Peres kontra Arafat

Peres kontra Arafat

Dodano:   /  Zmieniono: 
Szimon Peres zapewnił, iż Izrael nie dąży do usunięcia lidera Palestyńczyków Jasera Arafata, lecz pragnie "przywrócenia wiarygodności" palestyńskiego przywódcy.
Peres, Izraelski minister spraw zagranicznych, składający wizytę w USA, gdzie m.in. ma spotkać się z sekretarzem stanu Colinem Powellem, zaznaczył iż armia izraelska wycofa się z zajmowanych obecnie pozycji na terenach, pozostających pod palestyńskim zarządem.

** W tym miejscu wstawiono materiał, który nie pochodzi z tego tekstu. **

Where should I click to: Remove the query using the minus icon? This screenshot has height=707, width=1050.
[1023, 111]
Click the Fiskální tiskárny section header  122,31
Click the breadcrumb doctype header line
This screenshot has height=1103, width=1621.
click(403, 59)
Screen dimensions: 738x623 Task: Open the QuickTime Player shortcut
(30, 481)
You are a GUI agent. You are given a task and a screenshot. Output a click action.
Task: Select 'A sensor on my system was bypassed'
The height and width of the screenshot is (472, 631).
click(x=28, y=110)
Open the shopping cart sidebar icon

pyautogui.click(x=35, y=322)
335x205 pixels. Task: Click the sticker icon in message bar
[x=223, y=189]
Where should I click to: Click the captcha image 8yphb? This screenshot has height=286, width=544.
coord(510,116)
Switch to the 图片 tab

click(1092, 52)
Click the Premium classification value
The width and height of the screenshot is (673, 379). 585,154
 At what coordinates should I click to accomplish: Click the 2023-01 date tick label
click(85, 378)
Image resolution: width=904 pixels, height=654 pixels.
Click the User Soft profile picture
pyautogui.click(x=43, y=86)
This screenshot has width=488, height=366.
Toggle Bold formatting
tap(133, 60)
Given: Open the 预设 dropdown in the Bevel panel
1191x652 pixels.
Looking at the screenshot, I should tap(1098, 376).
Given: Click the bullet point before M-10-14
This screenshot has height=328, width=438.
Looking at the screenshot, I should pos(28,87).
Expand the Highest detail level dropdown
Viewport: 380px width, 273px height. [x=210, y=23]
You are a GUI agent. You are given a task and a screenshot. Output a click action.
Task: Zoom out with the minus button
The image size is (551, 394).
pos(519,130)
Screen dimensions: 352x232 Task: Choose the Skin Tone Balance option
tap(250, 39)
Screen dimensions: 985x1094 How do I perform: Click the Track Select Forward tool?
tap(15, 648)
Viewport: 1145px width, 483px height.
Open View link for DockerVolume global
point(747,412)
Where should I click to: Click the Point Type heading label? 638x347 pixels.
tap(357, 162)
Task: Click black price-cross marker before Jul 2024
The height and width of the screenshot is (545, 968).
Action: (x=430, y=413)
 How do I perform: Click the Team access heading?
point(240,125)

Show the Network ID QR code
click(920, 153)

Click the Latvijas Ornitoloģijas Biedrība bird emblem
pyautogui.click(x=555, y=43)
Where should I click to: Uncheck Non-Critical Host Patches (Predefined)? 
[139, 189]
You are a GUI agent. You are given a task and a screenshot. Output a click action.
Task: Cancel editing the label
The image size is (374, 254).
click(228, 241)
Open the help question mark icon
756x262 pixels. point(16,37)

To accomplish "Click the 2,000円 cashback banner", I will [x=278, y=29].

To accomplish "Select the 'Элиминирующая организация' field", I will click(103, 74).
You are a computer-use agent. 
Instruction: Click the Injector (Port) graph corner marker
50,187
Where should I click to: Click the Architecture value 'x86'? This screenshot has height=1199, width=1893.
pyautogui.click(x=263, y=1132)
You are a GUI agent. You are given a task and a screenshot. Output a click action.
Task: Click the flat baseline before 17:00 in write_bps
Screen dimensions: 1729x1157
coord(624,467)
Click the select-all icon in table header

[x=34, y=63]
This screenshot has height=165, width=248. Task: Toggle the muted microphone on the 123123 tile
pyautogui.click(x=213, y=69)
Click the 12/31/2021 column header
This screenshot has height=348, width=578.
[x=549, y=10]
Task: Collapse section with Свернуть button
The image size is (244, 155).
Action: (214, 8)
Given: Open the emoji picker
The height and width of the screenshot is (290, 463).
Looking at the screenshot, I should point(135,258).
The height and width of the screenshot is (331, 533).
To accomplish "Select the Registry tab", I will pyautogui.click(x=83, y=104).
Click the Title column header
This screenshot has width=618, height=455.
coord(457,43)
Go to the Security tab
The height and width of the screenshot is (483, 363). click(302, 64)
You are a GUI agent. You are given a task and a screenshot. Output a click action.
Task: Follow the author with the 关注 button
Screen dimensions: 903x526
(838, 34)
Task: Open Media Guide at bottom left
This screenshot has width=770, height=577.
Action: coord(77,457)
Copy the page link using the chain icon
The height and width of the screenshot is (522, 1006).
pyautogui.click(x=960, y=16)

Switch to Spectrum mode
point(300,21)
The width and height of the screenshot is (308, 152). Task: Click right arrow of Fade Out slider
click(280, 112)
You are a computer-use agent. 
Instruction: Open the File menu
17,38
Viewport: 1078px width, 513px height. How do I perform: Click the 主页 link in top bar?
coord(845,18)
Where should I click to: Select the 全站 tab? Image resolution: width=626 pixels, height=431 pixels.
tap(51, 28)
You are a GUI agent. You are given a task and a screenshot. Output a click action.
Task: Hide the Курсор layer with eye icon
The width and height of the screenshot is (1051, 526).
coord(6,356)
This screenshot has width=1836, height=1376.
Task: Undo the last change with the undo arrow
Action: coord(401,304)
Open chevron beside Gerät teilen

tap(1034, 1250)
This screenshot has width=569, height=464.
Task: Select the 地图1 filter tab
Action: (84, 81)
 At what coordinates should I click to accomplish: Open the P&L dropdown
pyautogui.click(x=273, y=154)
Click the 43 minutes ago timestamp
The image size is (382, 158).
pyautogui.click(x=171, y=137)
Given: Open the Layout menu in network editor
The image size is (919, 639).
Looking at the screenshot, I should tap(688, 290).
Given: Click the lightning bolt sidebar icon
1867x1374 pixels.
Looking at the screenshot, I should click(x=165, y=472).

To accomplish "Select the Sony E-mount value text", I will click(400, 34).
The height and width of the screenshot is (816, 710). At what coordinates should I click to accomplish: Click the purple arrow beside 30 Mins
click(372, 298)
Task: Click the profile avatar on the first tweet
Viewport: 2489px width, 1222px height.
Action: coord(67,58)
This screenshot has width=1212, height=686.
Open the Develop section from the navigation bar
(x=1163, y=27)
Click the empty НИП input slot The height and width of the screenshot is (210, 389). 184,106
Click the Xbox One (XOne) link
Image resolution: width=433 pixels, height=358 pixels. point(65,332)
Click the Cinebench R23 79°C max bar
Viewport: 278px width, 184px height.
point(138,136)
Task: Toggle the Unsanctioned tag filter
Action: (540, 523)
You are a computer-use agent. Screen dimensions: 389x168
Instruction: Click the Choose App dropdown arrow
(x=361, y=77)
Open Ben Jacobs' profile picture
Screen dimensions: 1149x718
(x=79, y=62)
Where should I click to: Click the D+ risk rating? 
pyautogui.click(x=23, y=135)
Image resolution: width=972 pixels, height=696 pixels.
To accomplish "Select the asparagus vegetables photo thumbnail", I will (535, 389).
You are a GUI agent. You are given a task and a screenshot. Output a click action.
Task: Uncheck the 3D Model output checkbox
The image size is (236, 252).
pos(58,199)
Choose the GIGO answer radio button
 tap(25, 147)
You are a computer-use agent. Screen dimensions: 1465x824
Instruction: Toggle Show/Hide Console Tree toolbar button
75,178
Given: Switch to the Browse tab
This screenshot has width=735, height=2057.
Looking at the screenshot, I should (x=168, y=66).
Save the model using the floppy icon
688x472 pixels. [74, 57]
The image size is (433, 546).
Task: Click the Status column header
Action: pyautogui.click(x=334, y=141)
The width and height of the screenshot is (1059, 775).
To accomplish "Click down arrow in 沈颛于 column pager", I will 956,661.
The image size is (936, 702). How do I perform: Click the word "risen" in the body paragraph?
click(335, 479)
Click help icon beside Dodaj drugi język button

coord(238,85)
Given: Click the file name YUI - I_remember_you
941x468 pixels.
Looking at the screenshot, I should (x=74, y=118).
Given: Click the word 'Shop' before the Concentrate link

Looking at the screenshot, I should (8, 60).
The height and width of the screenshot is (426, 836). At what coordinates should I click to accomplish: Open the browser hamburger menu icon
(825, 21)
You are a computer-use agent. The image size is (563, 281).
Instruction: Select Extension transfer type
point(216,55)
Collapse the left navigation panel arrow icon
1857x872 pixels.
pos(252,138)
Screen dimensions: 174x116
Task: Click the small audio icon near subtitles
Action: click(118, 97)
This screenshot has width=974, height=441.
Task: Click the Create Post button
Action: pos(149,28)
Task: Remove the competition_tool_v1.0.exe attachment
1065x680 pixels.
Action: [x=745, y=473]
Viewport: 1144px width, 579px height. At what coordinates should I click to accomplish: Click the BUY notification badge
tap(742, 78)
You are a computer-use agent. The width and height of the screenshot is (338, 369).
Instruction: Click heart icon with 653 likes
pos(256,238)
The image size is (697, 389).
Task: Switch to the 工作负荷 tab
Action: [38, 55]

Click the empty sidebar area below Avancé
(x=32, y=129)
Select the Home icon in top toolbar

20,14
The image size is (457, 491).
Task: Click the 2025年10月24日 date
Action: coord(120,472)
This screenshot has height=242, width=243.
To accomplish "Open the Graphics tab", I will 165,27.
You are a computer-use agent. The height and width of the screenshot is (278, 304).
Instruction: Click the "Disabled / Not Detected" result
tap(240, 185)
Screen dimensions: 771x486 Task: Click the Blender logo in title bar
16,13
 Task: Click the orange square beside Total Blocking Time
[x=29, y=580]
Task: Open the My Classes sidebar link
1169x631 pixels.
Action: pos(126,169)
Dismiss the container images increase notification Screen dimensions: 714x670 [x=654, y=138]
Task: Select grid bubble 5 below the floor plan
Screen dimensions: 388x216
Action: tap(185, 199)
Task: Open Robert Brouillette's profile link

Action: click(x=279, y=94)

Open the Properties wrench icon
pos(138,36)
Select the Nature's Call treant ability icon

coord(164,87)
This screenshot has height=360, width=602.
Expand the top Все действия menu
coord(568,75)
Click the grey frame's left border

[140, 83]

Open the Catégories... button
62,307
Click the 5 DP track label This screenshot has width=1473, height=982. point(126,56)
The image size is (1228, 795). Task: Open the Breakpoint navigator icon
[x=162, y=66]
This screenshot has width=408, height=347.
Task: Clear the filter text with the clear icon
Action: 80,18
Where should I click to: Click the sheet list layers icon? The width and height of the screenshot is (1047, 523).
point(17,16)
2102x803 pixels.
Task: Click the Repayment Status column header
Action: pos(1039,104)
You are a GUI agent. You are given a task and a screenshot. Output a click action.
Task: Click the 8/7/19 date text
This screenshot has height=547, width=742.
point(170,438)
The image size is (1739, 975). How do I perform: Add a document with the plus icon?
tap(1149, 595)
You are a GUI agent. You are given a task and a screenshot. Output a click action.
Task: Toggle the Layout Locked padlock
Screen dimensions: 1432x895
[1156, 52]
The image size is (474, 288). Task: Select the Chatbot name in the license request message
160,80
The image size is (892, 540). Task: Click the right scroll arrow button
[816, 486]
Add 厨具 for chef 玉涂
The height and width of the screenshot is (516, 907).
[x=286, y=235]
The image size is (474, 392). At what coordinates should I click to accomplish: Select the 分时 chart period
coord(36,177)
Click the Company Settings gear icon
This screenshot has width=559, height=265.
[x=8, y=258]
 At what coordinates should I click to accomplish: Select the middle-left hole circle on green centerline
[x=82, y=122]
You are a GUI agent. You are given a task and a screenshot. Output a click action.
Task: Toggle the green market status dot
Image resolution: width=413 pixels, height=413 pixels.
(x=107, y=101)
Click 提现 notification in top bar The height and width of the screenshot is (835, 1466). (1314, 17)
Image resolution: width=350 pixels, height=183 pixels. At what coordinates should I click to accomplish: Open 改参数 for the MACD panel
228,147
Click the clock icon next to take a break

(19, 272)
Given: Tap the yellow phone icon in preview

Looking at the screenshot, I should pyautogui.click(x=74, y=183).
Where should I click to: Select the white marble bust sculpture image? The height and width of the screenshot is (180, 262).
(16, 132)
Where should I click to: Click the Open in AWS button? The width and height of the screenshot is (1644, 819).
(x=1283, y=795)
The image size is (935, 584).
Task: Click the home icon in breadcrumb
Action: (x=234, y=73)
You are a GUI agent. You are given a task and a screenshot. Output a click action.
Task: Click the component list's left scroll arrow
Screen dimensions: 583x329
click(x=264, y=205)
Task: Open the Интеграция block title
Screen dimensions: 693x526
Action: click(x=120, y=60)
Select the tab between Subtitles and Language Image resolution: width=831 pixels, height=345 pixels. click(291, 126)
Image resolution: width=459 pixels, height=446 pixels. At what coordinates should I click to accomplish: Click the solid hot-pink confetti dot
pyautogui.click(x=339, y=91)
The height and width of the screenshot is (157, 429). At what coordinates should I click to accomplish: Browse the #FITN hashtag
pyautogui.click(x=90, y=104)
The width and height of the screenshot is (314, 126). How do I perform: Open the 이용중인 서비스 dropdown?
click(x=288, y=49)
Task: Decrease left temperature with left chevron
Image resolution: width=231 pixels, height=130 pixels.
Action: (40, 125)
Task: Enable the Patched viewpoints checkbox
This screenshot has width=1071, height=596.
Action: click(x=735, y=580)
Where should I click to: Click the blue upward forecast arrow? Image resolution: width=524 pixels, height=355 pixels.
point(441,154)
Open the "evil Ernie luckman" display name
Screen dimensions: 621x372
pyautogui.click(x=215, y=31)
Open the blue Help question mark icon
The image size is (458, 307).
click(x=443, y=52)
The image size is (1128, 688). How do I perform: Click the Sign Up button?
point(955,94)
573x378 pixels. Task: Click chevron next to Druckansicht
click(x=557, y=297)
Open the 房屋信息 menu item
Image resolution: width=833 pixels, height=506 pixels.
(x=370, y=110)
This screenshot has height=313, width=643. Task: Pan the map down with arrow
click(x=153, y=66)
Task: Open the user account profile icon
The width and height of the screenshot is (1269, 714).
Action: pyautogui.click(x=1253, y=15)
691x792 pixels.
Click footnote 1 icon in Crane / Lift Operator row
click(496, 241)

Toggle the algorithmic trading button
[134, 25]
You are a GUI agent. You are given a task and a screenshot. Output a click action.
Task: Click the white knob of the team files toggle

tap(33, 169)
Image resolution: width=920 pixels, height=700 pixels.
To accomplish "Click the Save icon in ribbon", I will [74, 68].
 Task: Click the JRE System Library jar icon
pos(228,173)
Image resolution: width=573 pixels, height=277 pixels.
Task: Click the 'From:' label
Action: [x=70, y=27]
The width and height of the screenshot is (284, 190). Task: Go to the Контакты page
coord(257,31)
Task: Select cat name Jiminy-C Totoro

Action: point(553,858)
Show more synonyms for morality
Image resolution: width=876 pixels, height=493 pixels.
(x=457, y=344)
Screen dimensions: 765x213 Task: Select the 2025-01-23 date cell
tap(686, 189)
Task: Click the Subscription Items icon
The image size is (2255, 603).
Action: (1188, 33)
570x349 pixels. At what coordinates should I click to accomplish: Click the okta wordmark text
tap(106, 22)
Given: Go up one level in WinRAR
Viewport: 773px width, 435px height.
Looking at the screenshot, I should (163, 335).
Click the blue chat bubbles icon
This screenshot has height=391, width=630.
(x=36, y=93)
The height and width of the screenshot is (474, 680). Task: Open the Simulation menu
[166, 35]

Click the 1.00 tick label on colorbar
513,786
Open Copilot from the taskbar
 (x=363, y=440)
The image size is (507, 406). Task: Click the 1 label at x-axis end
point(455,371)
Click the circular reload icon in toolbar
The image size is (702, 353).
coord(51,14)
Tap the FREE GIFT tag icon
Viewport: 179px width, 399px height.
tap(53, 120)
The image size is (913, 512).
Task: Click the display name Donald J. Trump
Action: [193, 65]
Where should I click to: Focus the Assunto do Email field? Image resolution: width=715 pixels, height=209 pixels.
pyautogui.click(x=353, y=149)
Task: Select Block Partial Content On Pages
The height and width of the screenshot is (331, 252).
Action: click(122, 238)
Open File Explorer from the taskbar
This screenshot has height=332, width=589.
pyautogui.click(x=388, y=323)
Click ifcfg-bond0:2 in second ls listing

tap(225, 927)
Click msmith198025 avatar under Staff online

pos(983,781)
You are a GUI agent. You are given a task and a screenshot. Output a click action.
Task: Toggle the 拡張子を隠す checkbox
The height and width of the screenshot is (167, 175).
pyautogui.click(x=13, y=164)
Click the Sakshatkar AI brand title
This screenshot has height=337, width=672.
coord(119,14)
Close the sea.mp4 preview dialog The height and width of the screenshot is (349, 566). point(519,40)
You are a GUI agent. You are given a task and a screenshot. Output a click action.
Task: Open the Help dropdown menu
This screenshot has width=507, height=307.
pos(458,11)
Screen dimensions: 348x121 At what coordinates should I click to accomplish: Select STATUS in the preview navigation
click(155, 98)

Warunkiem jest jednakże położenie kresu przemocy.
Peres, uważany za głównego "gołębia" w izraelskim rządzie, po raz pierwszy zaatakował Arafata, stwierdzając m.in. iż jest on w stanie położyć kres fali przemocy, jednakże "czyni to niechętnie".
W podobnym duchu w Jerozolimie wypowiedział się także minister sprawiedliwości Izraela Meir Szeetrit, stwierdzając, iż armia nie ma zamiaru ponownie zajmować ziem, przekazanych już pod autonomiczny zarząd palestyński. Także i on oskarżył jednak Arafata o dwulicowość i składanie deklaracji, niezgodnych z prawdą. Wskazał na potrzebę podjęcia przez palestyńskiego lidera konkretnych działań przeciwko "terrorystom".